## Your goal
Transcribe the rest of the listing below, starting with the line that contains "The width and" and ending with the last line, exactly as written.

## The data
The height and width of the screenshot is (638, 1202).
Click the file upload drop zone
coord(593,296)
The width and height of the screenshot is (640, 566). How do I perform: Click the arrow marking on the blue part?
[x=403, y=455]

## Answer for the task
The width and height of the screenshot is (640, 566). How do I perform: Click the arrow marking on the blue part?
[x=403, y=455]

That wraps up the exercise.